▸ **Exercise requirements**: Once you find the line with "The height and" in the data that follows, repeat it and every line after it exactly, through the line with "Click the mail".

(Stored data)
+++

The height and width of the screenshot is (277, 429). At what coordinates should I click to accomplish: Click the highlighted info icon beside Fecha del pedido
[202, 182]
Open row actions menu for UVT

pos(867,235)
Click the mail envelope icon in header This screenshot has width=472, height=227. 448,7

+++

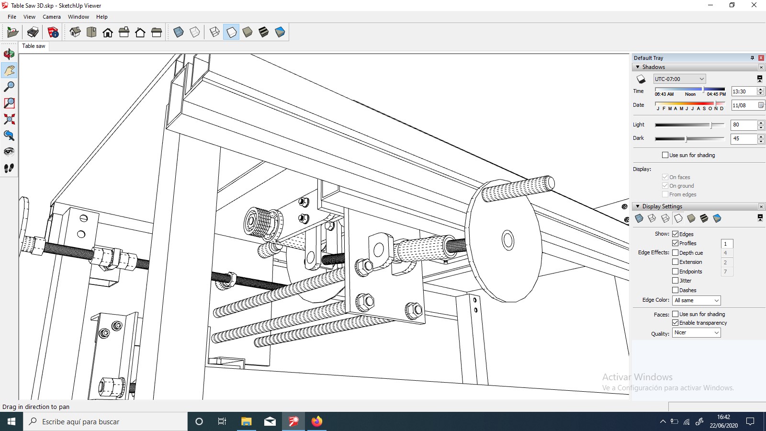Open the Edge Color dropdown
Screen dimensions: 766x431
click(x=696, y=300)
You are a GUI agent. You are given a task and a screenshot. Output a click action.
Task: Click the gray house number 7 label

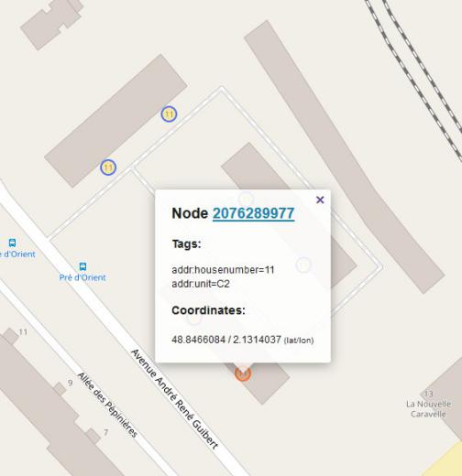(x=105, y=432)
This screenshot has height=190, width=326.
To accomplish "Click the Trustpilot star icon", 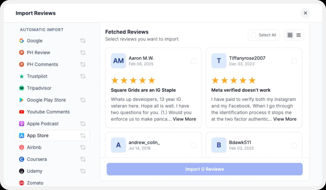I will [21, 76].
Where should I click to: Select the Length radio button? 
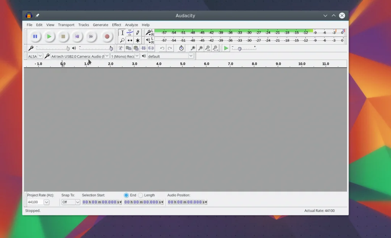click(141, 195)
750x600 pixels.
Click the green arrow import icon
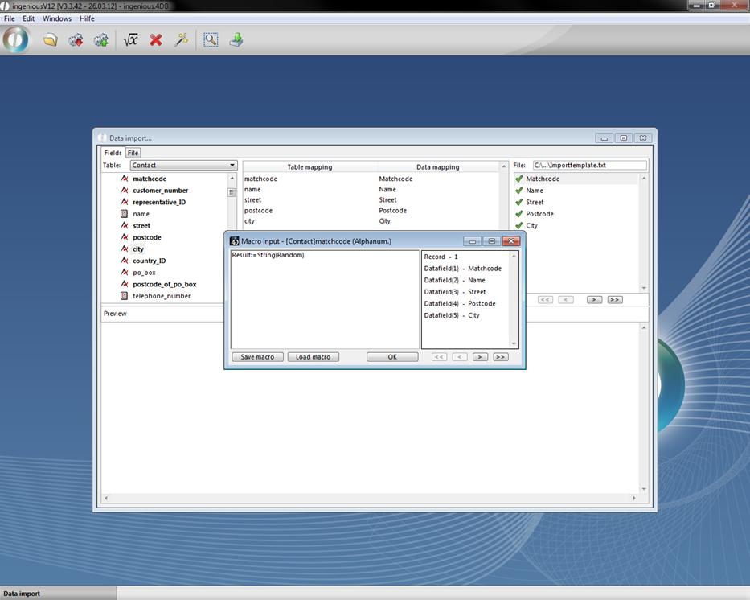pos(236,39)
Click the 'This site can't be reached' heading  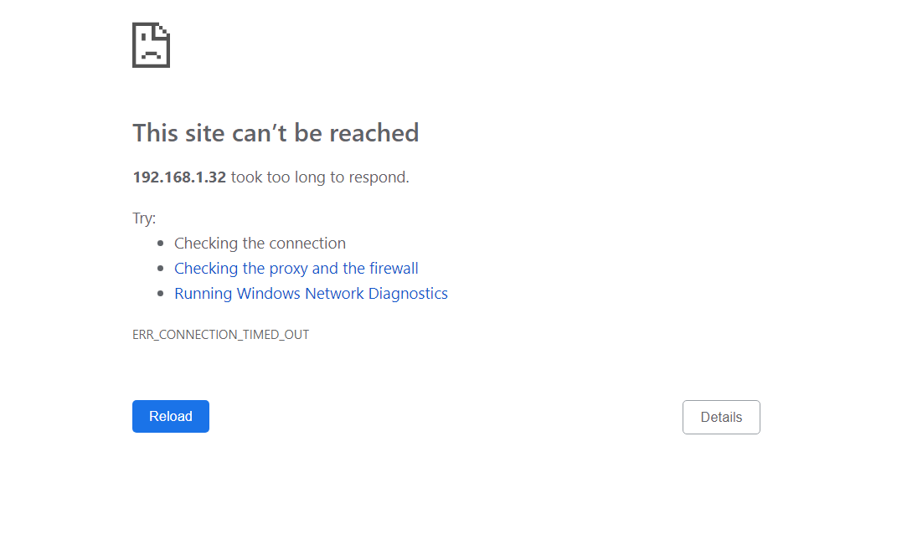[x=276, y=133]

+++

▸ **Exercise output**:
The height and width of the screenshot is (277, 429). At what coordinates should I click to accomplish: Click the highlighted info icon beside Fecha del pedido
[202, 182]
Open row actions menu for UVT

pos(867,235)
Click the mail envelope icon in header This screenshot has width=472, height=227. 448,7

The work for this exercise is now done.